Lavar la esponja.
Llevo casi medio año emancipado de la casa de mis padres, en el proceso uno comienza a construir nuevas costumbres, propias de uno, las que soñaba desde pequeño y las que llegué a conocer aquí.
Una que llegué a conocer poco antes de mudarme, y que me ha cambiado la perspectiva no solo de una tarea tan común como lavar la loza, sino de como tratamos todo en la vida. Lavar la esponja.

Lavar la esponja se ha convertido en mi rutina cada vez que lavo la poca loza que intencionalmente tengo. Con una esponja sucia, el trabajo queda mal hecho, aunque pienses que la loza quedó limpia, estás fallando de raíz.

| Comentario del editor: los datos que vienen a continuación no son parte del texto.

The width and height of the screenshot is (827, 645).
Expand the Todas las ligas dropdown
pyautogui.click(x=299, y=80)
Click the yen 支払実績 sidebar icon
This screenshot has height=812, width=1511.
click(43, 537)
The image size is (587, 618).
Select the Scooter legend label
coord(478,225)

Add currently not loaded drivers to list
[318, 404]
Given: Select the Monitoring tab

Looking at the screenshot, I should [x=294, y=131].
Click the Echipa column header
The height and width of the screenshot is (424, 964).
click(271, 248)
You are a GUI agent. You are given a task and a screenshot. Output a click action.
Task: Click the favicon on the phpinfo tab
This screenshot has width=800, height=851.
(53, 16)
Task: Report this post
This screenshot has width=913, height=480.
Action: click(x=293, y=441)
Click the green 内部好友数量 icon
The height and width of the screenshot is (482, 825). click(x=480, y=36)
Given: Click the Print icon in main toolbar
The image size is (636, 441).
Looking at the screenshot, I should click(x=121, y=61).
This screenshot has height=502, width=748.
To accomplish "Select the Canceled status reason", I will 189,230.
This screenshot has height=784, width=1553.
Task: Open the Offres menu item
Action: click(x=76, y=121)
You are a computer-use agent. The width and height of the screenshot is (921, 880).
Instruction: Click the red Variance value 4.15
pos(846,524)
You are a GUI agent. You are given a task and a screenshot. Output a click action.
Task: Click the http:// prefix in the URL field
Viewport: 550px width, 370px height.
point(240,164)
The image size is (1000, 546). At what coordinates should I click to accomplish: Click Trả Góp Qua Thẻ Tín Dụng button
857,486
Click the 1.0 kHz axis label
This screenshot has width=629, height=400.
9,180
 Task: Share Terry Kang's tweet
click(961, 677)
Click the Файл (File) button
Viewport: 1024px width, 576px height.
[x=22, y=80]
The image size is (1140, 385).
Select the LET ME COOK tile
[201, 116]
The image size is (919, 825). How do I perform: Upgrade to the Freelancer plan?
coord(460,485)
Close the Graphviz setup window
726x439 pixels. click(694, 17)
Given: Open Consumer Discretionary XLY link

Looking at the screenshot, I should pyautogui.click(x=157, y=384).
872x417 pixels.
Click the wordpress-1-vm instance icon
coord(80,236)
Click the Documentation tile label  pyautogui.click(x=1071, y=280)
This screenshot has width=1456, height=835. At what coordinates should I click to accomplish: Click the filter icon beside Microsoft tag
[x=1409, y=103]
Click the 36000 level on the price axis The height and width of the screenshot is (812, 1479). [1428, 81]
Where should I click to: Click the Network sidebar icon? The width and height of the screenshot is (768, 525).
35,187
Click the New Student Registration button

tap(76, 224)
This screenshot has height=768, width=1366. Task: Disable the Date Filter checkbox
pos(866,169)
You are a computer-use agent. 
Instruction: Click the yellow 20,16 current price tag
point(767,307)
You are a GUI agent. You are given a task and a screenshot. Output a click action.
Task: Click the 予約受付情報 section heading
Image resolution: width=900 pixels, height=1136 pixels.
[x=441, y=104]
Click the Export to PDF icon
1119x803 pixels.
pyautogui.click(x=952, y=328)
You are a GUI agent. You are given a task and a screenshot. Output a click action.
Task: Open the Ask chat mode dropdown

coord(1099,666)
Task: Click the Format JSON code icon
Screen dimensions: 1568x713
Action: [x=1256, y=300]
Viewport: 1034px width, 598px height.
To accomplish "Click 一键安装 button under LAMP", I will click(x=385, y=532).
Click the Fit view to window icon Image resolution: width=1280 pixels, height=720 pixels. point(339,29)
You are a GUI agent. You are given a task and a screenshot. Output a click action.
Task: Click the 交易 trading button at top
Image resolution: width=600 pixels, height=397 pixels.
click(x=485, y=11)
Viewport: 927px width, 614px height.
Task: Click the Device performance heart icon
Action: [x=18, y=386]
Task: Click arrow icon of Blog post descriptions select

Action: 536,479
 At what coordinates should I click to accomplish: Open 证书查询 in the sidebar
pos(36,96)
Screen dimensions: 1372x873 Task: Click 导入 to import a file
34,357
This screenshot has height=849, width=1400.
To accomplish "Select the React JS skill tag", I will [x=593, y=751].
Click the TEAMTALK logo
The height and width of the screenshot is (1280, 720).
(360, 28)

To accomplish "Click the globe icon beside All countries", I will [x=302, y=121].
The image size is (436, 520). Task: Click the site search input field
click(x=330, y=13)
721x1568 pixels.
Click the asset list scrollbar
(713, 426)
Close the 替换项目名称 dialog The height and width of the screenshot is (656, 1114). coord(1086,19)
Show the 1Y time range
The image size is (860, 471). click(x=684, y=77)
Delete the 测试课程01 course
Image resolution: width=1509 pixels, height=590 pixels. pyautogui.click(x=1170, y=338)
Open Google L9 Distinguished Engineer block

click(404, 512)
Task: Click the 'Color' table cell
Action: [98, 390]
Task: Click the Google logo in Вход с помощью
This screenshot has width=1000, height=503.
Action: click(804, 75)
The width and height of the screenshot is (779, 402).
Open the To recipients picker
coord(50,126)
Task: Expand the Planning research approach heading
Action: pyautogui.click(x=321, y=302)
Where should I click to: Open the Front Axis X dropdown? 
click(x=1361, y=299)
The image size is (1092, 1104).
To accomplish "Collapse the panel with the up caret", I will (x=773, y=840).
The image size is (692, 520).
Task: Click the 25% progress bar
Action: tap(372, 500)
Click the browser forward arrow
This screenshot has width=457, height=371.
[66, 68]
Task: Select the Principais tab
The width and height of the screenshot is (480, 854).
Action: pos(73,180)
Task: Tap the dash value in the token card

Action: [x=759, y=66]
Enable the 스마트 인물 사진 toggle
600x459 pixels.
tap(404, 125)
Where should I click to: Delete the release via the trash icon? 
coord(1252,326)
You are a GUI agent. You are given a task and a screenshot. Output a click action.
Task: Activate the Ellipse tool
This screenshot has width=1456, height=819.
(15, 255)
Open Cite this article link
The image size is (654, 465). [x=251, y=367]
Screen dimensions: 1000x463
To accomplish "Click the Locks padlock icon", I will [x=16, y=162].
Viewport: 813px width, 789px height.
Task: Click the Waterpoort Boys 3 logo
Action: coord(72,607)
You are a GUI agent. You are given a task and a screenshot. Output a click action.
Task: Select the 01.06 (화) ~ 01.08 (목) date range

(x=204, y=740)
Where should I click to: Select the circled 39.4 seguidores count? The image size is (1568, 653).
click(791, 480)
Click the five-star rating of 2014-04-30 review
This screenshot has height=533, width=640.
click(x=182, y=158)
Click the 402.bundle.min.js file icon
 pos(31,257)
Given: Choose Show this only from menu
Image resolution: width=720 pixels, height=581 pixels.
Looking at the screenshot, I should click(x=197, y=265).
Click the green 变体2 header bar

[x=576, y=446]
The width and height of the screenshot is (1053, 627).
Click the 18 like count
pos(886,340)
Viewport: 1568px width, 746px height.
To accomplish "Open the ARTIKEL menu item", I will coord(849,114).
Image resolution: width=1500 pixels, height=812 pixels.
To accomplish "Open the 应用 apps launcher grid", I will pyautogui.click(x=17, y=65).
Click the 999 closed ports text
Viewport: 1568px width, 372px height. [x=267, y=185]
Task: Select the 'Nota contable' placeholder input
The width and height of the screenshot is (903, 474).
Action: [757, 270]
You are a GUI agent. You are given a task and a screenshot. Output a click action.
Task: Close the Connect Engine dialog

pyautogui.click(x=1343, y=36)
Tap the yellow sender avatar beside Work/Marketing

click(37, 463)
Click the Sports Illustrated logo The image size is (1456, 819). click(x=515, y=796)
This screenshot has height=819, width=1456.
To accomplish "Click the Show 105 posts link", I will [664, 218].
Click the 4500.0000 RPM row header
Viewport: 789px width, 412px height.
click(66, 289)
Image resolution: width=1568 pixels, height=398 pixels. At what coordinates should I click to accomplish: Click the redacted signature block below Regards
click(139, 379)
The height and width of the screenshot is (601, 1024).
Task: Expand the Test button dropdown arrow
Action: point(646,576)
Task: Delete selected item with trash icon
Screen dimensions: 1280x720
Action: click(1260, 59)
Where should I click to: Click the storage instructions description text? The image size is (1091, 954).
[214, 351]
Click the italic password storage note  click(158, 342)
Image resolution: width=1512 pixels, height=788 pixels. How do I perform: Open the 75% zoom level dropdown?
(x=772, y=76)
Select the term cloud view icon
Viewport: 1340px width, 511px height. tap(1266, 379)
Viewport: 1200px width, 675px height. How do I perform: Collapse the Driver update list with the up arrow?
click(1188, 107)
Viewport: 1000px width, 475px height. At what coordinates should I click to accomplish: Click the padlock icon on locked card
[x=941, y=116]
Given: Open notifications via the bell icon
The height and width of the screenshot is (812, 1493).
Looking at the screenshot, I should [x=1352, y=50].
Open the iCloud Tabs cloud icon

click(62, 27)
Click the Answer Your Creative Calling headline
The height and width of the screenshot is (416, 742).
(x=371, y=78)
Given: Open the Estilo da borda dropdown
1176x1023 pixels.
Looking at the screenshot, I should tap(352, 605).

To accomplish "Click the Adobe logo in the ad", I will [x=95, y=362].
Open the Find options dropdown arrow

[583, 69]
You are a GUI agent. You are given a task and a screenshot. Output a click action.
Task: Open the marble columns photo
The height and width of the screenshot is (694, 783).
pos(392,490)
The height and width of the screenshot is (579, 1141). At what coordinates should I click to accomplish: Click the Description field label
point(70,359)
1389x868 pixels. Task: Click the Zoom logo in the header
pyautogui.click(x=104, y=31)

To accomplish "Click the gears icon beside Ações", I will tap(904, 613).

A veces estamos emprendiendo con desorden personal financiero, ¿qué crees que va a pasar en tu empresa? Trabajamos sin sentido, sencillamente entregando tiempo por dinero ¿qué crees que le va a pasar a tu alma?

La forma en la que nos aproximamos al mundo, tiene que ser limpia para que podamos entregar absolutamente todo de nosotros. Y eso requiere disciplina, espacio, método.
Y eso funciona para todo en la vida. Lavar la esponja nos quita la mediocridad.